Dr. Yuri Nikiforov at UPMC: “The more mutations we know, the more we can test for, and the more accurate the tests will be.”

Thyroid cancer incidence has been growing steadily in the U.S. and many other countries over the past four decades, and it is now the fastest growing cancer type in women in the United States. Why the incidence of thyroid cancer is rising remains unclear, although Dr. Nikiforov and colleagues have just submitted a paper for publication that discusses molecular genetic evidence pointing to probable chemical or dietary factors as a reason for the increase.

The introduction of fine-needle aspiration in the 1970s and 1980s has significantly reduced the number of unnecessary thyroid surgeries, Dr. Nikiforov notes.

“Approximately 75 percent of all FNAs can be reliably diagnosed through cytological examination as either benign (65 to 70 percent) or malignant (about five percent). So about 25 percent are indeterminate. And this is a large-scale problem.” In the U.S. about 150,000 FNA biopsies per year are indeterminate.

At the University of Pittsburgh, Dr.
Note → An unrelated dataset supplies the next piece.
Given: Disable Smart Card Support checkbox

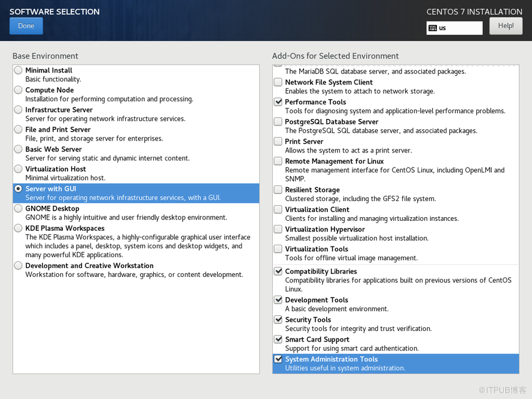Looking at the screenshot, I should [278, 340].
Nikiforov started using a limited panel of known molecular markers in 2007. Their big advantage, he says of the markers, is in significantly improving the algorithm for clinically managing patients with thyroid cancer. Even with the panel of seven markers, though, all patients with nodules that have indeterminate cytology cannot be triaged reliably. “Using NGS, we can input many more mutations and do it cheaply, so we are not limited any longer to the few most common mutations. The more mutations we know, the more we can test for, and the more accurate the tests will be,” Dr. Nikiforov says.

The new research initiatives and expanding knowledge have a twofold impact on clinical practice, he explains. One is the ability to find when nodules are benign and not have to subject those patients to unnecessary surgery. Second, many patients who have nodules with indeterminate cytology undergo lobectomy—removal of one of the two lobes of the thyroid—because the diagnosis is not clear, and 70 percent of those cases are benign. But if the diagnosis is cancer, “those patients have to come back for the second surgery to complete removal of the thyroid.”

No one likes that. “The surgeons hate it because you operate twice, and for the second surgery there is a higher probability of significant surgical complications such as recurrent laryngeal nerve injury and permanent hypoparathyroidism. The ideal approach is an up-front total thyroidectomy.” So the molecular markers are extremely helpful, he says, because if mutations are found, there is more than a 90 percent chance it is cancer, and those patients can avoid the surgical complications and expense of a two-step surgery and have a total thyroidectomy as the initial surgical approach.

In 2009 guidelines issued by the American Thyroid Association, the mutational markers BRAF, RAS, RET/PTC, and PAX8/PPARgamma were recommended for patients with indeterminate cytology on FNA to help guide management. “In our center, these markers are readily available, and I know in some other medical centers they are getting accepted as routine. Several commercial laboratories offer this panel too.” An ATA task force, of which Dr. Nikiforov is a member, is working now on the revision of the guidelines. “Use of the molecular markers is being carefully considered, and it is my hope that the revised guidelines will endorse even more strongly the use of these new diagnostic tools.”